Thanks for putting it over here what was there in my or most of our minds.
Bingo! This is how we evolve from knuckle dragging to real bloggers.
very good
Glad you liked it, everyone. I wonder what the next stage of evolution will be?
Beautiful retrospective, Sharon.
I started blogging On WritingUp.com, thinking I would make gobs of AdSense income. However, a funny thing happened on the way to the bank: I got mugged!
The folks at Google suspended my account less than two months after I had started. Although I was reinstated later, that was a watershed moment for my blogging career.
No longer constrained by writing money-makers, I spent more time writing fun posts and explored the true spirit of community blogging – conversation.
For money, I wrote occasional pay per post pieces.
Because the only requirement was to provide a specific product link, I was able to inject my personality into these posts, even to the point of irreverence for the product. It was a lot of fun and further honed my online persona.
When Writingup.com went under, I was saddened by the loss of community. I tried FanStory (too costly) and MySpace (too congested). It just wasn’t possible to replace that bond.
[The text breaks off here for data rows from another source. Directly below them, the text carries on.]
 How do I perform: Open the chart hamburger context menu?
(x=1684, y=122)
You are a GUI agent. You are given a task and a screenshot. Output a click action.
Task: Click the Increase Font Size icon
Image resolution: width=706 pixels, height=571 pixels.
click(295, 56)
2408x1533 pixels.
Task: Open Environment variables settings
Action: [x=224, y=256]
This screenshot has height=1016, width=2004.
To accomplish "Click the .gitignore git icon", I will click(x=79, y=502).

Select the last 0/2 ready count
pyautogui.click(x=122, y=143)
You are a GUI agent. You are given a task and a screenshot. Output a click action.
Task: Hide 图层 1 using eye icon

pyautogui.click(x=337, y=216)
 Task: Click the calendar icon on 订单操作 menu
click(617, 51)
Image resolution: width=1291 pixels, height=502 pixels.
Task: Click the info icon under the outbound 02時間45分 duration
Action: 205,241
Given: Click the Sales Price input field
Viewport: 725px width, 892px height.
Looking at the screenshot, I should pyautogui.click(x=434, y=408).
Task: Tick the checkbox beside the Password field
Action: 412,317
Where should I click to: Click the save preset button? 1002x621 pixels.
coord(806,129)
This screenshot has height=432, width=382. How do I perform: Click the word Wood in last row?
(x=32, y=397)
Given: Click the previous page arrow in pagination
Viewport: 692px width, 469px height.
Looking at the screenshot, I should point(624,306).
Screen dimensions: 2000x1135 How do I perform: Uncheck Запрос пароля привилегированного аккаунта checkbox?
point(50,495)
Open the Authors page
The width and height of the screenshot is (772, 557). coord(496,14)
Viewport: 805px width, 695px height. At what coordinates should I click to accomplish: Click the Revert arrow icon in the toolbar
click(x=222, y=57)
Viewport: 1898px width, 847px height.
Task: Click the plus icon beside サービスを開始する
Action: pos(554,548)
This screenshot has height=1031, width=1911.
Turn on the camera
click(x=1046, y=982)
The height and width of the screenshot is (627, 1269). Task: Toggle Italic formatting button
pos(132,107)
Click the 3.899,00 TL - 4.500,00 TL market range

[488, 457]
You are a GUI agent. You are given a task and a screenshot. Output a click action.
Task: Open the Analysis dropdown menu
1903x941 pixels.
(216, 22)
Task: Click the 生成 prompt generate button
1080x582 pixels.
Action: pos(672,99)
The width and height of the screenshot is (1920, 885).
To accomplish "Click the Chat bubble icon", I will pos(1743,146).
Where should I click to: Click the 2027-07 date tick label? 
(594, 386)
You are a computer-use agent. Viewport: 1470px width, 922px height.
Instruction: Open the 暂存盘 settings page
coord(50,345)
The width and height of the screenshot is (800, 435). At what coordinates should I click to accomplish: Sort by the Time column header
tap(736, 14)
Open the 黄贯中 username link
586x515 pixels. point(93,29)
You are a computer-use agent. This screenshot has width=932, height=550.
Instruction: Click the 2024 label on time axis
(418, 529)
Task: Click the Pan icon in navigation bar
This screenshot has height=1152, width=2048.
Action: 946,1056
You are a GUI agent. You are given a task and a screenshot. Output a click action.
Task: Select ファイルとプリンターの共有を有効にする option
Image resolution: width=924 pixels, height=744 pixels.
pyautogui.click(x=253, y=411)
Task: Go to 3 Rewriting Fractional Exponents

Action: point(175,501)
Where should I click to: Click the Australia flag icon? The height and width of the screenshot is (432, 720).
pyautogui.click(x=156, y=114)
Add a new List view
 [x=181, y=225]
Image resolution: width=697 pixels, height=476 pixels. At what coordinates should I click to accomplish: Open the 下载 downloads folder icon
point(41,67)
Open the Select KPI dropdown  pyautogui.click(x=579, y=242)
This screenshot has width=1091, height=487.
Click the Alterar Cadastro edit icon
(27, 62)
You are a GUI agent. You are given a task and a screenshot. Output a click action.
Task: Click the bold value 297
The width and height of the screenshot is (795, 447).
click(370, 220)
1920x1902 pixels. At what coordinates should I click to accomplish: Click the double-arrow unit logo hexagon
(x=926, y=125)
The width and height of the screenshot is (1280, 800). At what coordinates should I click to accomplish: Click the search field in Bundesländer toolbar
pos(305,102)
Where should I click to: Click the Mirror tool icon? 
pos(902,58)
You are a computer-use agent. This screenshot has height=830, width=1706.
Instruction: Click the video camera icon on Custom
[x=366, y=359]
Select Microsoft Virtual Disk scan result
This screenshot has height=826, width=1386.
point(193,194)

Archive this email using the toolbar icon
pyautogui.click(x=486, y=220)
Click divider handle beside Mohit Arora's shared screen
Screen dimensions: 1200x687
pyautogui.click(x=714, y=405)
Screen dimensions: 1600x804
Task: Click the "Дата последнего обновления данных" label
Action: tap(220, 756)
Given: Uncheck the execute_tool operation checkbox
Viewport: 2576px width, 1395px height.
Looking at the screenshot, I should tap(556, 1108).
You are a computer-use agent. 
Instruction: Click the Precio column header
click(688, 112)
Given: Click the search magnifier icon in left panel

Yet, I was bitten. I had always loved writing and I refused to give up. So I started my own blog.
At first, I tried to stick to the internet marketing niche. It was so boring and I wasn’t adding anything new. As the second anniversary of my blogging career loomed, I evolved once more.
“Opportunity Knocks You Out” and the subsequent “Deprogramming the Difficult” posts on my blog pretty much sum up where I am today.
One thing that hasn’t changed, though, is my friendships. Sharon, Jen, Pinhole, Ethan Mawyer and several other WritingUp graduates are still an important part of my life.
Cheers,
Mitch
Ditto. Mitch. WU made me discover the love of blogging, and that hasn’t left me yet. I’ve still got good friends from those days, and I even have a blog that’s making some money.